### Information given:

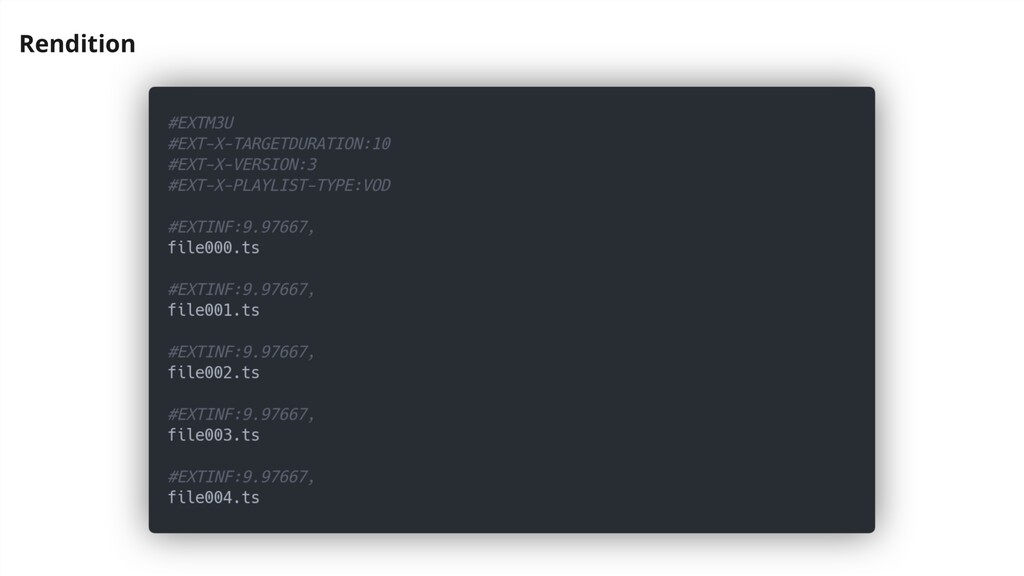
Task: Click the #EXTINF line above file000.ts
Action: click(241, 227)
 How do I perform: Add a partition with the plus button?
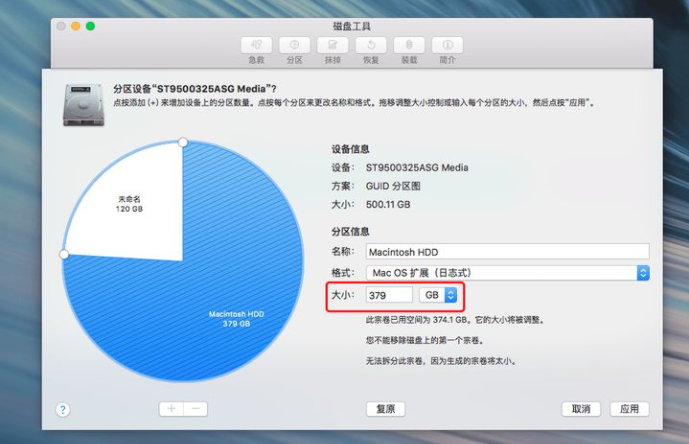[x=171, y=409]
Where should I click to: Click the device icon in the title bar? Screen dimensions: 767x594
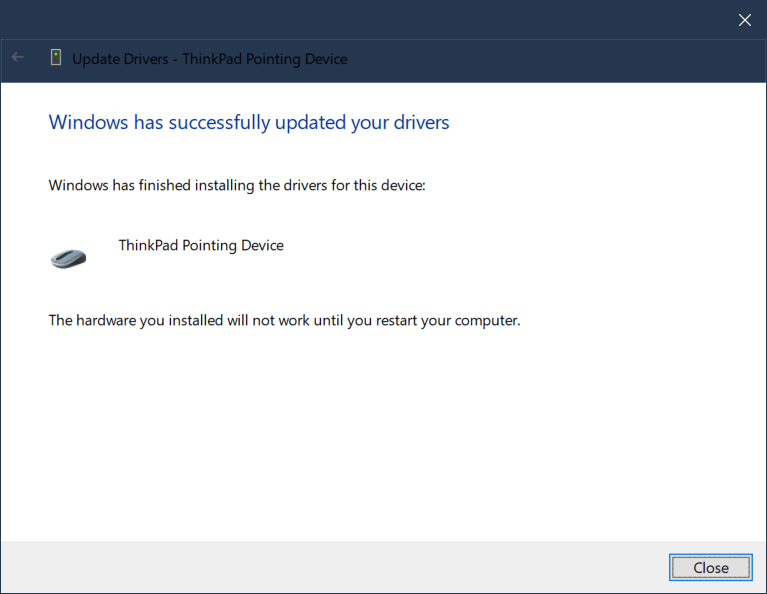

### Activity:
Extract only the lines from the line containing "How do I perform: Add" through the final line of the listing above, unchanged; pictures stay out of the copy.

### Exercise solution:
 How do I perform: Add a partition with the plus button?
[x=171, y=409]
Where should I click to: Click the device icon in the title bar? Screen dimensions: 767x594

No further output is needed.